There are 10 web pages linked together here. The url is for the first page and each link takes you to the next page in order. When you get to page ten it'll link back to the first page where you can start over if you like.

There are four frame grabs on each page. That's a total of forty stills. Of those forty, fifteen are from video. Your challenge is to pick out the fifteen video stills. All photos are the same size and were gathered pretty much the same way. All use the exact same jpg compression. They look nearly identical to the DVD's. I grabbed them at full screen with PowerDVD (17" monitor) and then brought them down to 960 x 540 using Ulead Photo Impact which also has the best jpeg compressor I know of.

Post your answers as:

Page 1?photo C

Page 1?Photo D

Page 4?Photo D

And so forth.

Everything is as random as I could make it. There may be any number of video stills on any page. I didn't use too many faces and I tried to stay away from known actors for the most part when I "did" use a person's face

I'll post the answers here next Thursday, May 16th.

Who knows, maybe some of you will surprise me.

PS, If you recognize anything here from a movie (I doubt if you will) please keep it to yourself until after next Thursday.

<{POST_SNAPBACK}>


hmmmm... best jpeg compressor?
Well I'd say if you really wanted people with a good eye to figure it out you'd have to provide more detailed photos .The distortion from the jpegs make it impossible to see video noise or grain ,which would be giveaways to whats what.

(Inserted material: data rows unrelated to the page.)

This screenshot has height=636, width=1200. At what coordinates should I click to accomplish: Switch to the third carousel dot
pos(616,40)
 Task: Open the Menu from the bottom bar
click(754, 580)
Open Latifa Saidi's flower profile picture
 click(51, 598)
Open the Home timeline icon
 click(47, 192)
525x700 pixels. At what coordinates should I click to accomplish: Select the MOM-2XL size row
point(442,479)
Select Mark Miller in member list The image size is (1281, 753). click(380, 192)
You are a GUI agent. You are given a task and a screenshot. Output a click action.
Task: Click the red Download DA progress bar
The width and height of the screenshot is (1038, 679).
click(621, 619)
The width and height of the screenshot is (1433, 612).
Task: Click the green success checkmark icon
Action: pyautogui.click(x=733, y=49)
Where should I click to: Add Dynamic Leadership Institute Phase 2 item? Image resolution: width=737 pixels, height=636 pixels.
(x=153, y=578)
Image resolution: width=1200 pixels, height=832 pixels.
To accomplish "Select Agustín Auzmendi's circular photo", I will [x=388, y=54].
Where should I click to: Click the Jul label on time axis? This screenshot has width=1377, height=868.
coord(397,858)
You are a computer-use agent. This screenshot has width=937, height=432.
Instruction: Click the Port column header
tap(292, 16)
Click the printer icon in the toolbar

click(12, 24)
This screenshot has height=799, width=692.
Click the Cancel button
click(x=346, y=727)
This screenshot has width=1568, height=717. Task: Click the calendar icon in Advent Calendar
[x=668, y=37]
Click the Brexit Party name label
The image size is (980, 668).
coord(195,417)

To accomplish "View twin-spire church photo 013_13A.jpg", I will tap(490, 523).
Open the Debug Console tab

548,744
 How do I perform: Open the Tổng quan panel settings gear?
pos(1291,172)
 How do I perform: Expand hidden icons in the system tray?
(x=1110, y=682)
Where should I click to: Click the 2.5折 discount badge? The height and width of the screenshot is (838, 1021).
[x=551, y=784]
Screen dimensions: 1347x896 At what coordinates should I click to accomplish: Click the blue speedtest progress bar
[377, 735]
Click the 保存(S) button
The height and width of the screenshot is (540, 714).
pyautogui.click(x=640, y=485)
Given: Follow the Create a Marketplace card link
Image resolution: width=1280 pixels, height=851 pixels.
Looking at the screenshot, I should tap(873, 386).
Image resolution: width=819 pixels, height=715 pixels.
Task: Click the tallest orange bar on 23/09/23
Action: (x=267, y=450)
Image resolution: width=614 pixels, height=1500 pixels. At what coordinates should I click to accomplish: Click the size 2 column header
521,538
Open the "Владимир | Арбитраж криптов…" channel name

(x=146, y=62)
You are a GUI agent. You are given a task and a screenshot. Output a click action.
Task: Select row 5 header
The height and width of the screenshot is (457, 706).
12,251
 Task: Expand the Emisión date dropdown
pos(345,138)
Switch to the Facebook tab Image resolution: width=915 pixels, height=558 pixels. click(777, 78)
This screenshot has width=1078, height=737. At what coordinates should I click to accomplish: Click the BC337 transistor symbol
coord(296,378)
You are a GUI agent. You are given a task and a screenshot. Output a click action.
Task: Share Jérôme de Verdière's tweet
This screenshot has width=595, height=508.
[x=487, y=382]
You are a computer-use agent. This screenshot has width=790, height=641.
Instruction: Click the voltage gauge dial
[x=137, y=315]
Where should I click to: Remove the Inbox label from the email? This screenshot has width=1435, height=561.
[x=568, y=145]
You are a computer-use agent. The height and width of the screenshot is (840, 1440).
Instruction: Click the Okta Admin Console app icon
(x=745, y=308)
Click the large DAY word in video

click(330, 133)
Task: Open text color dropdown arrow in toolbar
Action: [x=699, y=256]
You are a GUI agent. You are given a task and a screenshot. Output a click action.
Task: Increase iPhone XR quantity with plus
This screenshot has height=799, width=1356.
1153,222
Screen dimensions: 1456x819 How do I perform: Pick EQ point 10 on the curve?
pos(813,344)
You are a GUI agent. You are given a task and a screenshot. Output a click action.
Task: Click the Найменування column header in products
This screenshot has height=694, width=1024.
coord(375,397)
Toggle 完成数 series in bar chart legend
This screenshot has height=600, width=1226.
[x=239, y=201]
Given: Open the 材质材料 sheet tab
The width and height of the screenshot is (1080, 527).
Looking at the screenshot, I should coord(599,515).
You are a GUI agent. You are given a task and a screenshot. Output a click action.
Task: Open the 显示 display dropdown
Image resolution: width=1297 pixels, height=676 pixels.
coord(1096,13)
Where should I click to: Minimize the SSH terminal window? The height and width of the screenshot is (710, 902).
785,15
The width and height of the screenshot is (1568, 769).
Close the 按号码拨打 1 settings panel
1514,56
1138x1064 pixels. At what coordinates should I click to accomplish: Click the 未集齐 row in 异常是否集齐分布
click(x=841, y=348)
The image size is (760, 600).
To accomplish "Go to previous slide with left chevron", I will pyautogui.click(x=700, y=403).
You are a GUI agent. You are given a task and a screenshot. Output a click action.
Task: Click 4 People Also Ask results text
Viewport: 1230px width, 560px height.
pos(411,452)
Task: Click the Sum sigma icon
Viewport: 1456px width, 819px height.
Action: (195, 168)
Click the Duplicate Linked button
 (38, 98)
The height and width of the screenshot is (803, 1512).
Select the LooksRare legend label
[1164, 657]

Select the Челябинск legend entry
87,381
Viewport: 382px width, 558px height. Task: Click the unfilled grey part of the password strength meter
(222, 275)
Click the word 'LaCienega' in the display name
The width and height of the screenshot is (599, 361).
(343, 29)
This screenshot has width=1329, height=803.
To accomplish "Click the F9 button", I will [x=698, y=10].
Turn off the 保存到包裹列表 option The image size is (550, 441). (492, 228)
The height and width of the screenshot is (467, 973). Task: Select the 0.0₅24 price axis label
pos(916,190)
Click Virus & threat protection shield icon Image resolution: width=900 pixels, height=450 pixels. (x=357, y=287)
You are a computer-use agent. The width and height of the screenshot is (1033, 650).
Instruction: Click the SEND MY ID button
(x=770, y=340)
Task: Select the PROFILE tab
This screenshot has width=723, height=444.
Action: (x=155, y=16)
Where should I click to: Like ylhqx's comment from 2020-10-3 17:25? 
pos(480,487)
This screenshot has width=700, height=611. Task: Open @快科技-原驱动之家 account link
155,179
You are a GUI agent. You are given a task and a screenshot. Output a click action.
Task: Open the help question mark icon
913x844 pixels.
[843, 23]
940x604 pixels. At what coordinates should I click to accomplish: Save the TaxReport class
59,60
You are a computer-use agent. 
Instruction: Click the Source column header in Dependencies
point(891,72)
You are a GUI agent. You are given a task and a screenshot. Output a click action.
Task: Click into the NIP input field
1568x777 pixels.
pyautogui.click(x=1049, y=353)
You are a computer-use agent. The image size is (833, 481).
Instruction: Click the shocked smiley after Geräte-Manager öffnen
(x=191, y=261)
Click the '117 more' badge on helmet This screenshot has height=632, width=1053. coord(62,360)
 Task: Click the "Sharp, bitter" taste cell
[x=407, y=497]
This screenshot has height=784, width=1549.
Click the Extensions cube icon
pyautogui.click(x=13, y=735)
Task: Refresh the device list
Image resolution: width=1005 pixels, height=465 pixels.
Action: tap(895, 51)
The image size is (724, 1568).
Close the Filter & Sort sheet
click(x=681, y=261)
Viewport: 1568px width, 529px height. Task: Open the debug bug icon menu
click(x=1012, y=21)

A lot of the photos look a little blurry and digitized ...I'd say this is a pretty useless test.

The major benefits of using film over video is its high resolution and its frame rate and motion. followed closely by its dynamic range.none of these stills can really put that to the test. They're not clear and of course...they dont move.

If you want to know" Can I fool someone that doesnt know this is video with my dvd player on pause through a small monitor ?" Then you dont need a test ...the answer is yes you probably can.

Now fooling people with moving images on a larger or high resolution display would be a harder task.And no doubt JVC and Panasonic are making good gains to that end on the prosumer end of things. But its been long established by many that even super 8 has a multitude of advantages over standard 60i DV.Much less a 35mm feature you have on DVD!

I have an idea for a test : Why dont we see if we can tell George Lucas from Steven Spielberg from looking at them from behind a stained glass window?

Sorry for the sarcasm....but this video vs film thing really has been beaten to death and really doesnt deserve any more kilobytes.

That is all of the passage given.